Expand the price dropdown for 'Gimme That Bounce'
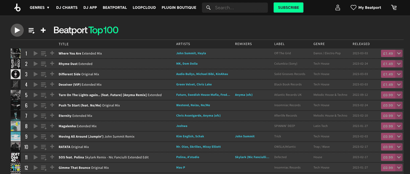410x174 pixels. (399, 167)
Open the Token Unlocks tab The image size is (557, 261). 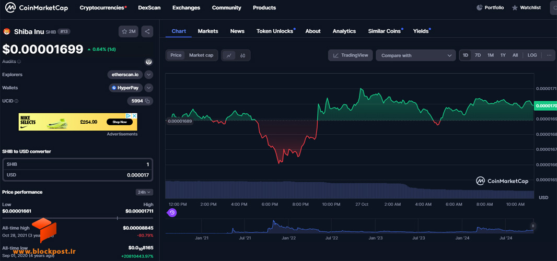(x=276, y=31)
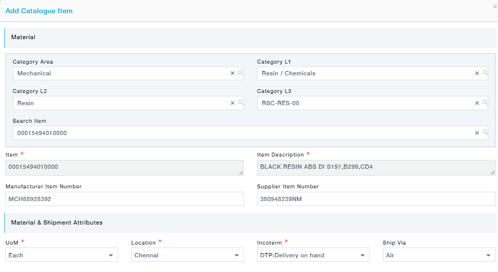Click the Search Item magnifier icon
This screenshot has height=272, width=498.
pyautogui.click(x=485, y=133)
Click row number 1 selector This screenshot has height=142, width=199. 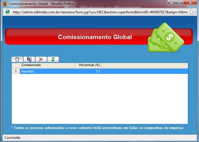click(16, 71)
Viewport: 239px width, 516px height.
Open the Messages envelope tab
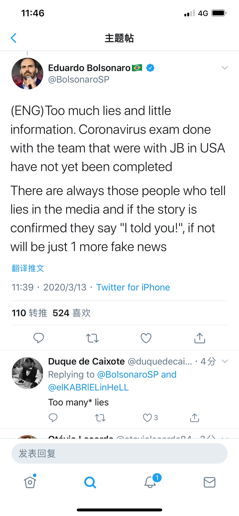[209, 482]
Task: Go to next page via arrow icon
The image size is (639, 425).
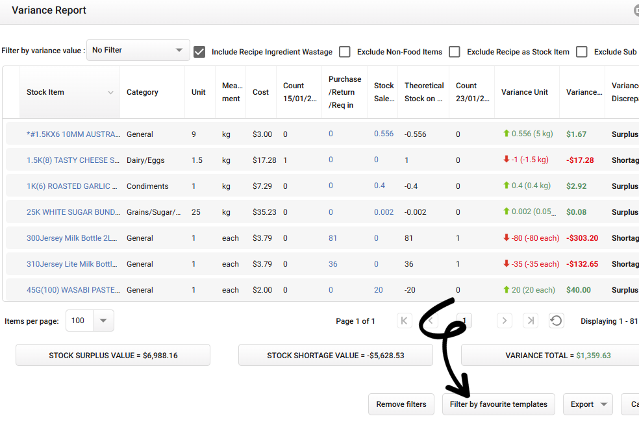Action: tap(504, 321)
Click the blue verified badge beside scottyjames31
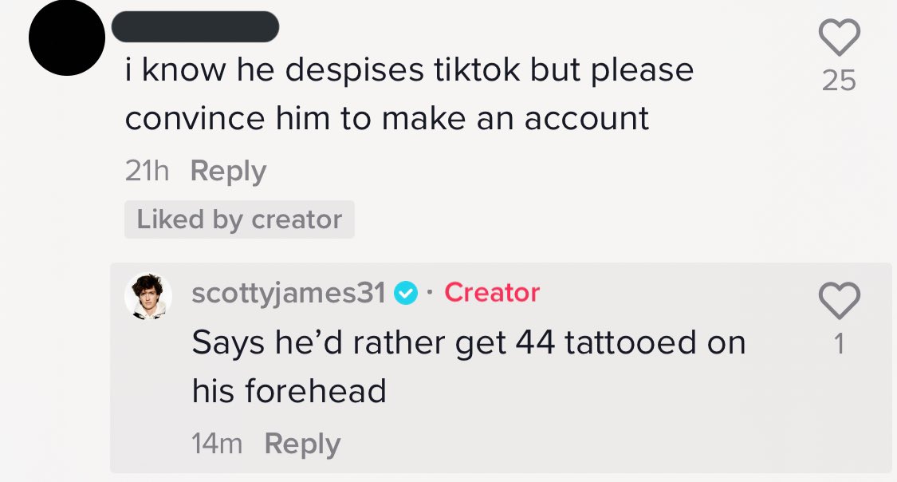 [406, 293]
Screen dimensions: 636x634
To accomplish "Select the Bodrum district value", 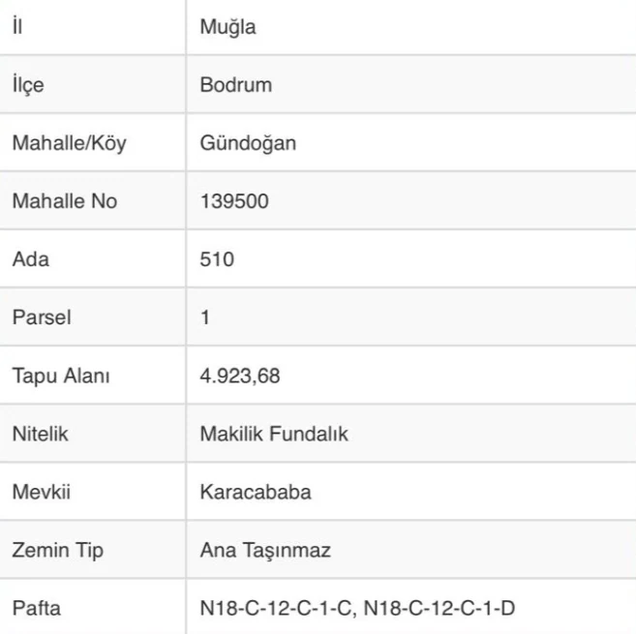I will coord(235,85).
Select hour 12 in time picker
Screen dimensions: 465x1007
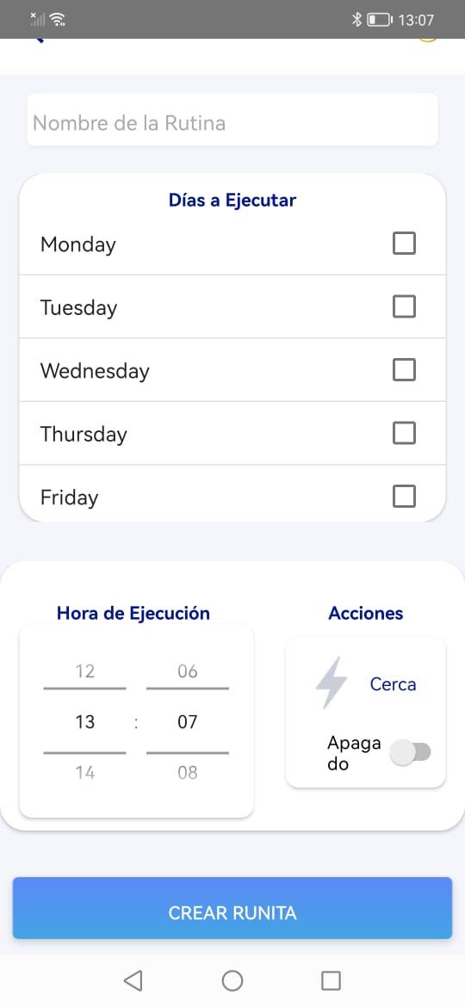(84, 671)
------------------------------
Although pictures appear among the records above, write out exactly only the lines from the one that has "Viewport: 239px width, 516px height." through the one that has "Screen dimensions: 636x634", and leave the pictures out.

Answer section ::
Viewport: 239px width, 516px height.
Open the Messages envelope tab
[209, 482]
Task: Go to next page via arrow icon
The image size is (639, 425).
Action: tap(504, 321)
Click the blue verified badge beside scottyjames31
 [406, 293]
Screen dimensions: 636x634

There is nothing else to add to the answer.